Data items:
↓↓↓

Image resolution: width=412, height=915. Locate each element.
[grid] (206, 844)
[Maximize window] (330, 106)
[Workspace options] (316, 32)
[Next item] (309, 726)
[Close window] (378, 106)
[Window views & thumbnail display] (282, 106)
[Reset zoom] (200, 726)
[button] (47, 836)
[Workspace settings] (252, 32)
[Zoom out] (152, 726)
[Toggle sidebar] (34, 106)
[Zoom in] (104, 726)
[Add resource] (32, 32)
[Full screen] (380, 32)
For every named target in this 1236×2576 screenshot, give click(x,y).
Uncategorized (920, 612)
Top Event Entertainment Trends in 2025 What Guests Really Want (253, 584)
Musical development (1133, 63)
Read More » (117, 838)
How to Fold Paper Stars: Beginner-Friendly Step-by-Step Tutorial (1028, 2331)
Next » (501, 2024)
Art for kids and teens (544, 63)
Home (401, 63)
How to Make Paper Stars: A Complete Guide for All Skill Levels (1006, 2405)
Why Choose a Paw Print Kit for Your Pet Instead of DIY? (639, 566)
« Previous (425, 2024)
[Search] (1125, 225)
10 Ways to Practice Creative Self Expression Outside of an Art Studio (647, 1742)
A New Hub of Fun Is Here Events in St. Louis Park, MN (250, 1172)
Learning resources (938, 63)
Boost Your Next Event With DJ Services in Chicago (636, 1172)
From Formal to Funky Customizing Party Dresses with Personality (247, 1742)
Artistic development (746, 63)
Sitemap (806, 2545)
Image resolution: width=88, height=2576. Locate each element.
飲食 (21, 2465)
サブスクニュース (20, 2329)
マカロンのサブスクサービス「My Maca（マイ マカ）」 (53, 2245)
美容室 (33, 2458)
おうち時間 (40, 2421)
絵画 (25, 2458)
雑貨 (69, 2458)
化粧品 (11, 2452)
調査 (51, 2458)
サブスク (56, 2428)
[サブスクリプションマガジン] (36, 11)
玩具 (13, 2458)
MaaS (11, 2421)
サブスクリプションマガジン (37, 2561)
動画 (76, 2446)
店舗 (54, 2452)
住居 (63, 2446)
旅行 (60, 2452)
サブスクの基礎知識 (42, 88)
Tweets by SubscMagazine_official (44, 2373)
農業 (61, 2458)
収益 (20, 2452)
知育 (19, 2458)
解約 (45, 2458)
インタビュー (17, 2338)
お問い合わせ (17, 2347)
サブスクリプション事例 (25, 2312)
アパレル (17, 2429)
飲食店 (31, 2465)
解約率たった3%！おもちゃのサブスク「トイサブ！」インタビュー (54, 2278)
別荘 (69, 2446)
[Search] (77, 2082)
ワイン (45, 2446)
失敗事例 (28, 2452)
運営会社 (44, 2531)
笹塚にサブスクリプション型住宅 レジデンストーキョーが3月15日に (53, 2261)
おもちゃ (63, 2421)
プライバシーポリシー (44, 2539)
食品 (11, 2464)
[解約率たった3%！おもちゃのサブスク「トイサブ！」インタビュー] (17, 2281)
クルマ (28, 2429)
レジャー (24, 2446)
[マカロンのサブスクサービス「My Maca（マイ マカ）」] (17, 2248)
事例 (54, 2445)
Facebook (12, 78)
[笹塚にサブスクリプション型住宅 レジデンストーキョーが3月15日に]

↑↑↑

**Task requirements:** For this exercise, copy every line of the data that holds "インタビュー".

**Solved problem:**
インタビュー (17, 2338)
解約率たった3%！おもちゃのサブスク「トイサブ！」インタビュー (54, 2278)
[解約率たった3%！おもちゃのサブスク「トイサブ！」インタビュー] (17, 2281)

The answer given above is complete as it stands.